One of the biggest mistakes pet owners can make is to underestimate a pet's curiosity and overlook dangers of common household items, both indoors and outdoors. It's up to us to read labels for them, make sure cleaning chemicals and other toxins are out of reach and maintain gardens that stimulate our pets' curiosity with safety in mind.
"Responsible pet ownership is about more than feeding your pet nutritious meals and going on walks. It's more holistic -- it's a lot like caring for a child," says Dr. Tiffany Bierer, health and nutritional sciences manager at Mars Petcare US. "You need to anticipate certain dangers and remove them from the realm of possibility. That's what we did in our office and it only takes a little effort to do the same at home."
Mars Petcare US, knows all about designing spaces with pet safety as a top priority, particularly when it comes to common toxins. Safety measures are fundamental since the company's employees are encouraged to bring their dogs to work each day. But the type of thoughtful and preventative planning they've deployed throughout their office isn't reserved only for pet food companies -- it's within reach for every pet owner in their own homes.
As such, pet owners could borrow a few tips from the makers of Pedigree, Cesar and Sheba pet foods:
o Be mindful of toxic plants. Many common plants, such as Azaleas, Oleander, Daffodils, Lilies, Tulips and Hyacinth, are toxic to pets and should be avoided in indoor and outdoor areas where pets are free to roam. Many mushrooms also present dangers, including death. It's important to do your research since mushrooms can be difficult to identify.
o Use caution when applying garden poisons, insecticides and fertilizers. Many gardeners use traps for small rodents, snails and slugs. These are extremely toxic if consumed, requiring immediate veterinary attention.
o Most over-the-counter insecticides and fertilizers can upset a pet's stomach, but some contain more dangerous chemicals that can cause death if consumed. It's important to follow directions when applying a chemical to your yard and keep pets away from the area. Inform neighbors when applying insecticides and fertilizers since these products can drift in light winds, and always store them in controlled areas.

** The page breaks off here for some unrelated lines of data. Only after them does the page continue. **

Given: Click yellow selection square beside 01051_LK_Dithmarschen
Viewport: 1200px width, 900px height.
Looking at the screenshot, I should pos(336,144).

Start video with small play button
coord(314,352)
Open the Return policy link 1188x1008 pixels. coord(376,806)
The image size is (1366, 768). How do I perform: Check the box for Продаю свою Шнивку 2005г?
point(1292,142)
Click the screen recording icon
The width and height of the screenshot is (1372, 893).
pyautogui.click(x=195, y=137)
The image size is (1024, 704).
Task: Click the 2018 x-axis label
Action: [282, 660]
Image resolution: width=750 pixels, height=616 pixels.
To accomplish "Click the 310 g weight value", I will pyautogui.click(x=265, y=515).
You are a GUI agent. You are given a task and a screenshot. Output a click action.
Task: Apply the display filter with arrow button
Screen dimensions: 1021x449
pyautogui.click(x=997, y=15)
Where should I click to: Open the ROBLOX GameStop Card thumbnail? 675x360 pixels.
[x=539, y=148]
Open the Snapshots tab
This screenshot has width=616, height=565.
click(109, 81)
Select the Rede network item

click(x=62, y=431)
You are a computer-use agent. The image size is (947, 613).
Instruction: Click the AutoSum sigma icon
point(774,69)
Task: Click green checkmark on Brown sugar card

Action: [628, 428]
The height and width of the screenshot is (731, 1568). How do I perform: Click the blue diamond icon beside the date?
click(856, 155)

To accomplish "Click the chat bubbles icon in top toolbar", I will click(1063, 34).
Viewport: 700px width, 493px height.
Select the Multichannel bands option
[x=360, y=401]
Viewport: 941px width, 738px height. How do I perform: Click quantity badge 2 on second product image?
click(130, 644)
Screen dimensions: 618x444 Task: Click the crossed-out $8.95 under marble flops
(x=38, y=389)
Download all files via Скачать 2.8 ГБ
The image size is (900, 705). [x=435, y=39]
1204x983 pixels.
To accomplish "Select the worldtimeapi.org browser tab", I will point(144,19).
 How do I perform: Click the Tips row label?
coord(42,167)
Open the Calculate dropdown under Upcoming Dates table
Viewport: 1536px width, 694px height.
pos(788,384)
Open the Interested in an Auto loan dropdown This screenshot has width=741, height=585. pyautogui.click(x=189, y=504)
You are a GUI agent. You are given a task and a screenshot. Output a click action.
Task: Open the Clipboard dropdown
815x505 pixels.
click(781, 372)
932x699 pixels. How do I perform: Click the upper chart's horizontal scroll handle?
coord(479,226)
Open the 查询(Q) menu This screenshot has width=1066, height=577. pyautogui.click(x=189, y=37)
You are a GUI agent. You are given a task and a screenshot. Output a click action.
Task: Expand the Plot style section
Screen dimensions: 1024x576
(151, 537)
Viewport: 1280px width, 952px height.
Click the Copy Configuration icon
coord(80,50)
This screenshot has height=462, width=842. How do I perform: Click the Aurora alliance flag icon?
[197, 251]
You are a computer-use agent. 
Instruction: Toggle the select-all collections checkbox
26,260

o Always store household cleaning supplies in controlled spaces. Like insecticides and fertilizers, household cleaners should be stored in controlled spaces since they can cause death very quickly. Batteries, fire logs and glue should also be kept out of reach of pets.
o Keep toxic foods and medicines out of reach. Chocolate, raisins, sugar-free gum, star fruit and grapes are toxic to pets and should be kept out of reach, just like ibuprofen and amphetamine medications.
"Following these tips is the next best thing to teaching pets to read labels," says Dr. Bierer. "It not only makes your home a safer place for your pets, it makes it safer overall."
If you suspect your pet has consumed a toxic substance, immediately contact your veterinarian or the Pet Poison Hotline at 800-231-6680. To learn more about preparing your home for pets, visit www.banfield.com  or www.petpoisonhelpline.com .
A little preparation can help ensure your pet's safety.